DATA SUPPLIED section start
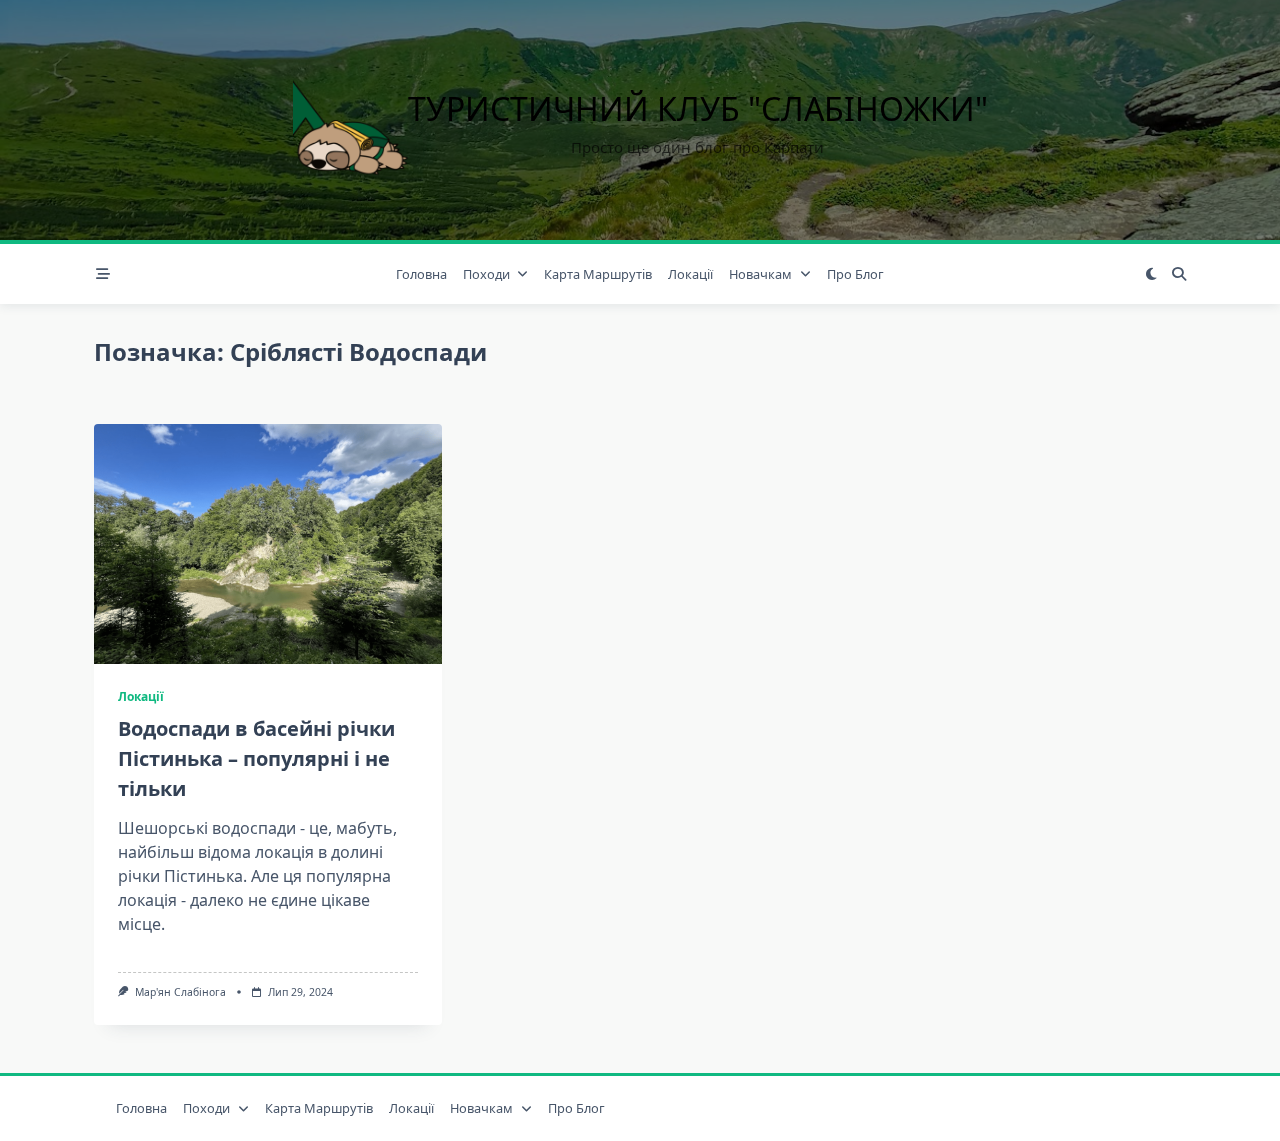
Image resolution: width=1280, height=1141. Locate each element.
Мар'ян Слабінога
DATA SUPPLIED section end
DATA SUPPLIED section start
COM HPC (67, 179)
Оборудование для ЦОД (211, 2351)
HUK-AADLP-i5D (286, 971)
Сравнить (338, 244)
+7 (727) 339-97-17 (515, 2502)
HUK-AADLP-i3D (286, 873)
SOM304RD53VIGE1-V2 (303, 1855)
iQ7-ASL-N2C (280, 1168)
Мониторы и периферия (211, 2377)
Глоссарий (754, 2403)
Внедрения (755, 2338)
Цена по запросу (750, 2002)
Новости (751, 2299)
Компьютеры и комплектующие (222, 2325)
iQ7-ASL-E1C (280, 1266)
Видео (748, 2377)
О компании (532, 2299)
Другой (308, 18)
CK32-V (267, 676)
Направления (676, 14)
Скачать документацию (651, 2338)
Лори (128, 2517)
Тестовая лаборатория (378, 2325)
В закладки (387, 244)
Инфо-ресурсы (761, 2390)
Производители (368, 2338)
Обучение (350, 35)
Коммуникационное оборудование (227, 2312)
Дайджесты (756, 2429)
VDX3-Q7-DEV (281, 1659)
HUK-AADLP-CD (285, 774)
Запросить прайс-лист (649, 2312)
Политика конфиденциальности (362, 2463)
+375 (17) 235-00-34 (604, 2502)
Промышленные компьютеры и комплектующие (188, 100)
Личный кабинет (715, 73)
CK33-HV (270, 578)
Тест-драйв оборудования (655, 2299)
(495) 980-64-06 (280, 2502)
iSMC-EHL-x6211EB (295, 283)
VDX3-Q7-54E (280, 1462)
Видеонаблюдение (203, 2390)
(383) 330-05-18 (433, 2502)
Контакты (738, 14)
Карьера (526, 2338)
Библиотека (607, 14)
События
DATA SUPPLIED section end
#### [WORK ITEM]
The only acceptable answer is a number: how many lines in the data above hold the word "AADLP".

#### [RESPONSE TO THIS TASK]
3